Try it:
Return every line of the data below exactly, but do not include the images.
=== Provided information ===
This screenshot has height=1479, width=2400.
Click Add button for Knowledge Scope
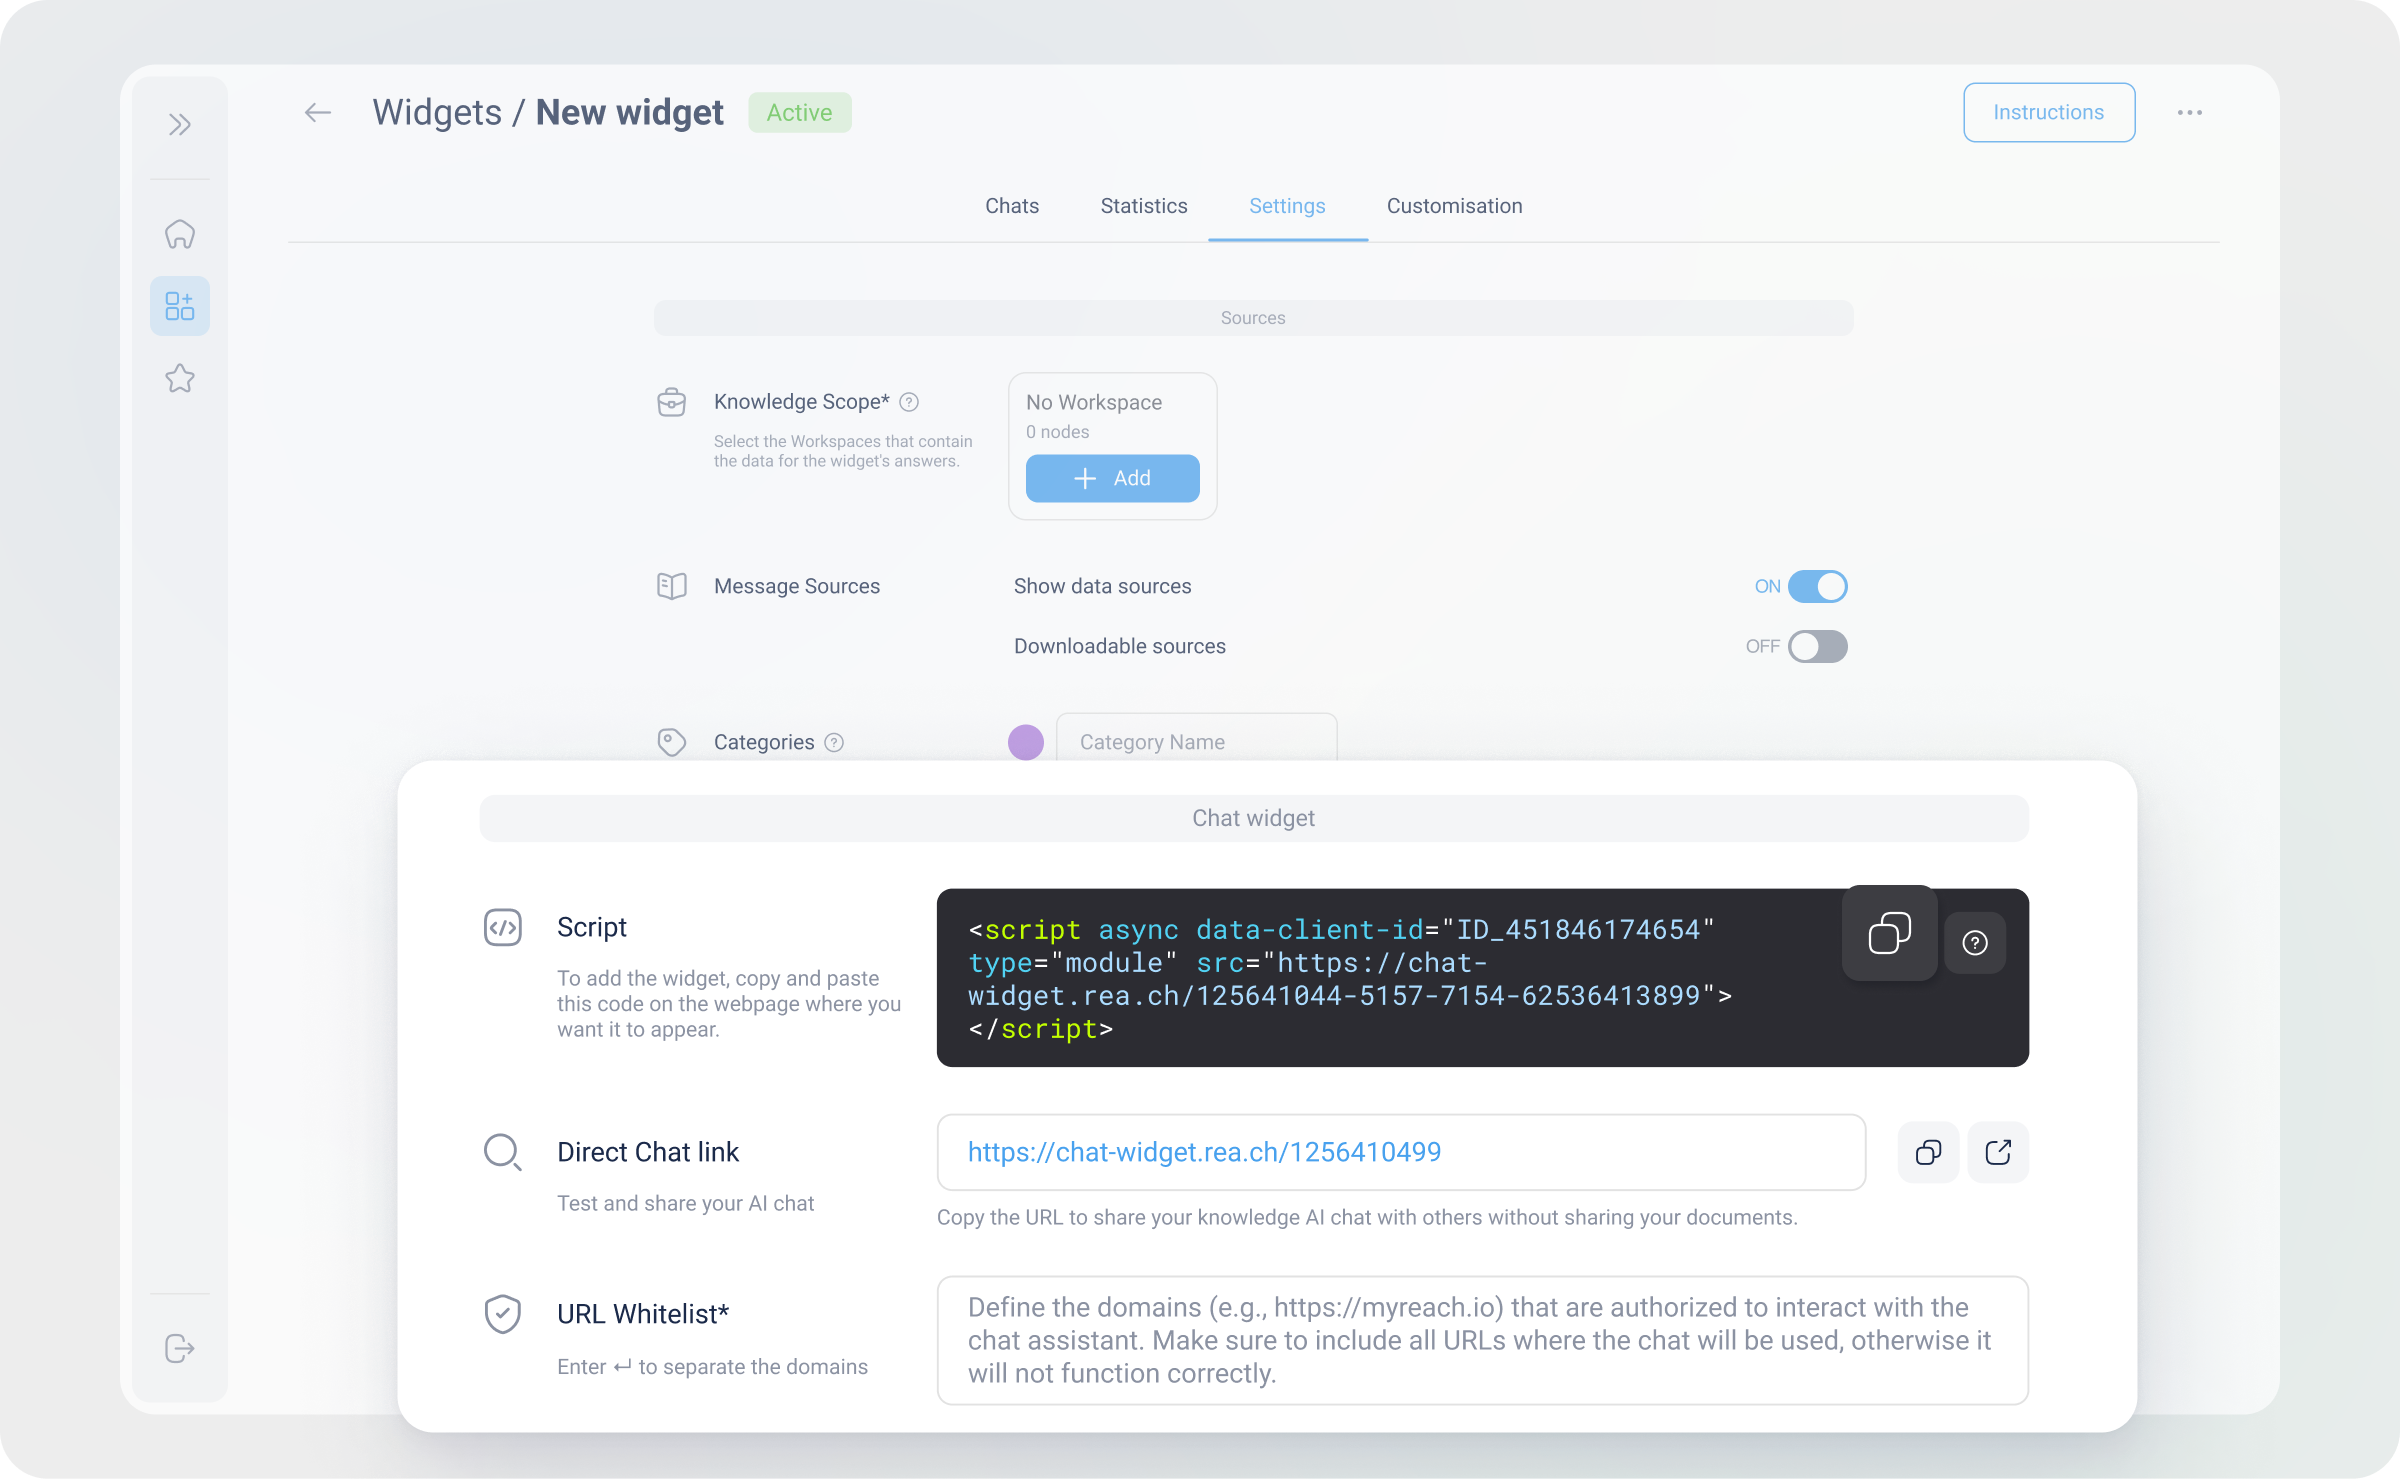[1113, 478]
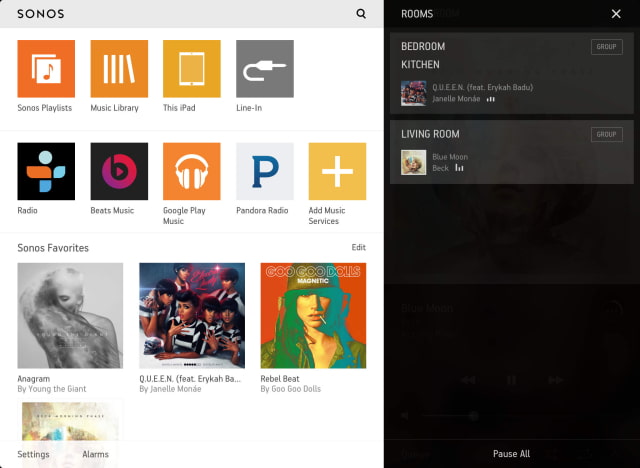Toggle the Group button for Living Room
The height and width of the screenshot is (468, 640).
pyautogui.click(x=607, y=134)
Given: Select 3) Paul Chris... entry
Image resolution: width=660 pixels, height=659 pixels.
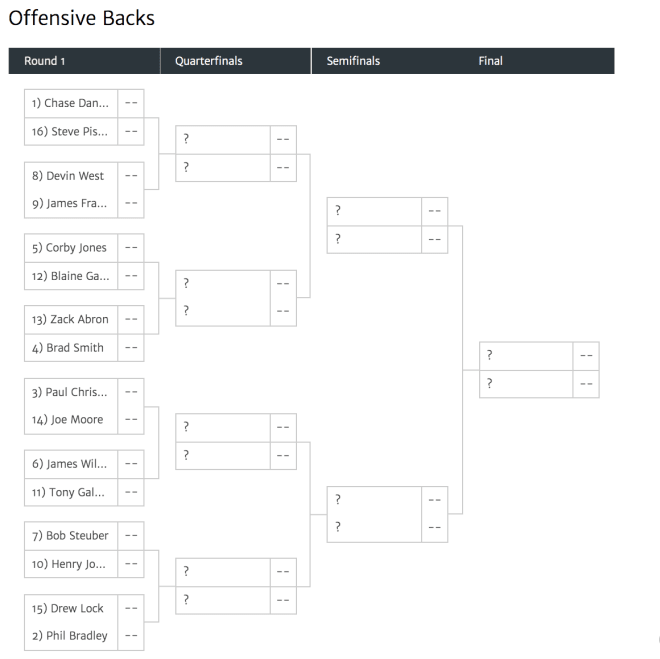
===
Task response:
This screenshot has height=1479, width=2400.
Click Add button for Knowledge Scope
[1113, 478]
Toggle the Group button for Living Room
The height and width of the screenshot is (468, 640).
pyautogui.click(x=607, y=134)
Given: Select 3) Paul Chris... entry
Image resolution: width=660 pixels, height=659 pixels.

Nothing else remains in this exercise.